Inside this lofty temple of breezy, white-painted woods, exposed rafters, and brassy accents, an elegant modern French restaurant hums. It's not elegant just because of the postcard bar with its smooth hewn-rock top and plant leaves jutting from atop the brass back bar. Francine unites coastal French cooking with strong influences from Spain and southern Italy, the dishes ranging from old to new. Brian Archibald cooks them with a true hand. Some of his highlights are a citrus-touched crab ravioli and a whole branzino baked in a salt crust. Archibald prepares textbook panisse, the classic French chickpea cake, but also mixes it up with dishes such as wood-roasted octopus with chorizo. In 2021, lots of French dining can feel sleepy, but Francine delivers a pleasant, galvanizing shock.
Chef Gio Osso's restaurant serves funky amari flights. Gnocchi rolled with mesquite flour. Mains like duck breast in black garlic soubise. His skill and point of view in the Italian food arena would be unique for anywhere, and they certainly bring something to greater Phoenix's somewhat staid Italian food scene. Diners enjoy his fare at an intimate courtyard flanking a boutique inn, white tablecloths under string lights. The menu changes all the time. At any given moment, there are usually just a few pastas. He'll never cook, say, a classic like amatriciana. As with his take on grilled octopus, one highlighting fennel, chickpeas, and Calabrese chile butter, there's always some nice modern wrinkle.

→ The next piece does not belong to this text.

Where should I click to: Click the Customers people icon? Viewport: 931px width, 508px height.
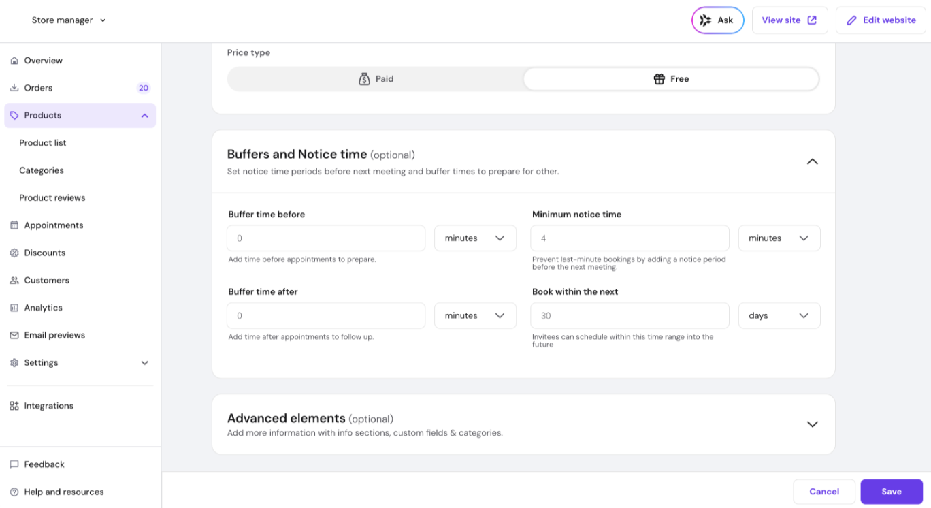click(x=14, y=281)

Who eats in this Cuban cafeteria in far west Phoenix? Cab drivers. Quiet regulars. People who know the proprietor and watch TV while they wolf down pork steak and flan. The food awaits in warming tins. It is ladled in its fully saucy glory onto your plate, juices running to the rim. The ropa vieja is excellent, the tender braided strings of long-stewed beef sopping with peppery juices. Oxtails are wildly decadent and so slide-apart that they cave under your fork with the most minimal pressure. Even the black beans are fire. This is the kind of Cuban cafeteria you'd expect in New York or Miami, so we're thrilled Fe La Cubana calls Arizona home.
It sounds like a tree breaking in half — ripping down the middle with a deafening crack. But it's just Brian Webb hacking the head off a full mahogany-lacquered pig with a cleaver. Webb's lechon baboy is serious business. He turns the pig for hours over live charcoal, as he learned to from his wife Margita Webb's family in Lapu Lapu City, in the Philippines. Lemongrass and garlic perfume the meat, tender but for the pieces with crackly bits of skin. At PHX Lechon Roasters, the Webbs also cook to-go meals (on some occasions), including whole kamayan dinners with edible gems like lumpia rich with pork and fried spareribs. Their ube pandesal, soft purple dinner rolls oozing molten cheese, are among the most comforting bites around.